Sai Spurthi Institute of Technology (SSIT) is an engineering college located in Sathupally, Khammam district, Telangana, India. It is located beside state highway (Khammam – Rajamundry), at distance of  from Sathupalli towards Rajamundry. The college was affiliated to Jawaharlal Nehru Technological University, Hyderabad and accredited by the National Assessment and Accreditation Council.

History
The Sai Spurthi Institute of Technology was established in 2001, by the Vipassana Educational Trust, Hyderabad. The chairman of the college is Dr. B. Partha Sarathi Reddy, the CMD of Hetero Drugs, and the secretary is Sri M.V. Krishna Reddy.
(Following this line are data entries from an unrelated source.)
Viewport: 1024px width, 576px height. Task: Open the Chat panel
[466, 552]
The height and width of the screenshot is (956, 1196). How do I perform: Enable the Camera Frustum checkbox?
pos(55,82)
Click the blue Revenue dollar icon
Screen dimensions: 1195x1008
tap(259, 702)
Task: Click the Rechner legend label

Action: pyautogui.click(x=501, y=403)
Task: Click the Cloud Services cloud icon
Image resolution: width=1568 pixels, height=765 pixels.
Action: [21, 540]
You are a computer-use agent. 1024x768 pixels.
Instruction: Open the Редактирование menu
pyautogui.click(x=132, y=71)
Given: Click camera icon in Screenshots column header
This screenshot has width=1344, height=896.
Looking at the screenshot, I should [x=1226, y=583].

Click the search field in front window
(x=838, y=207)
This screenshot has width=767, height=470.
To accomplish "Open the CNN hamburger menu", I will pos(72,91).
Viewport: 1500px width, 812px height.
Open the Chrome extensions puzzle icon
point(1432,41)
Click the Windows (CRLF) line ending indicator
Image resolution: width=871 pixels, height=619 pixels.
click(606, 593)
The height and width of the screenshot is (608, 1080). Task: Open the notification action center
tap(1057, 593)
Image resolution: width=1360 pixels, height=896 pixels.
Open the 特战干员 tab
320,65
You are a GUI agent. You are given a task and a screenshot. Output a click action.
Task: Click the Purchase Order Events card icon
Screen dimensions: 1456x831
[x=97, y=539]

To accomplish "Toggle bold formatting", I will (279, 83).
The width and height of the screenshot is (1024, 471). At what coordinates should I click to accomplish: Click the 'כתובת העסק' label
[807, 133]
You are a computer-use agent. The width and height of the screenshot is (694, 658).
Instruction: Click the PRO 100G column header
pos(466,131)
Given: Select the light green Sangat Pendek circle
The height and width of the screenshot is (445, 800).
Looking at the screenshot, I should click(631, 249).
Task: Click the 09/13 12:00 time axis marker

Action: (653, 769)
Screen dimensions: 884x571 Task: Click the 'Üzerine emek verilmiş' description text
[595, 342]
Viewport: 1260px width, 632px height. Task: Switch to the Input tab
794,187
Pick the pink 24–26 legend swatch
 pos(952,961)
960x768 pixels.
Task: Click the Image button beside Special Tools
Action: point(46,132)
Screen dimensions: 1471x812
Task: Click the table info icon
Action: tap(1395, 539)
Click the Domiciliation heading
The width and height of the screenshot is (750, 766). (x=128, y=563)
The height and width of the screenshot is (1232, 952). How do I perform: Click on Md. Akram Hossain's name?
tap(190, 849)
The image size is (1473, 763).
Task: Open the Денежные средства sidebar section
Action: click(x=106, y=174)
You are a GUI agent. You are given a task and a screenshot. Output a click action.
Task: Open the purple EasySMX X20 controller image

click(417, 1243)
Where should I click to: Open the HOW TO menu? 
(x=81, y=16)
The motive behind establishing the college was to impart quality technical education to the rural people and to uplift the talent of economically backward students to greater levels.

Academics
The courses in the undergraduate programme being offered by SSIT presently are computer systems engineering, electrical and electronics (EEE), electronics and communication, mechanical engineering, mining engineering and agricultural engineering. The EEE department technical association provides opportunities to students to give weekly seminars on current topics of interest, and also arranges guest lectures. The association conducts competitions in technical paper presentations, working models exhibition, technical quiz, and gives awards and prizes.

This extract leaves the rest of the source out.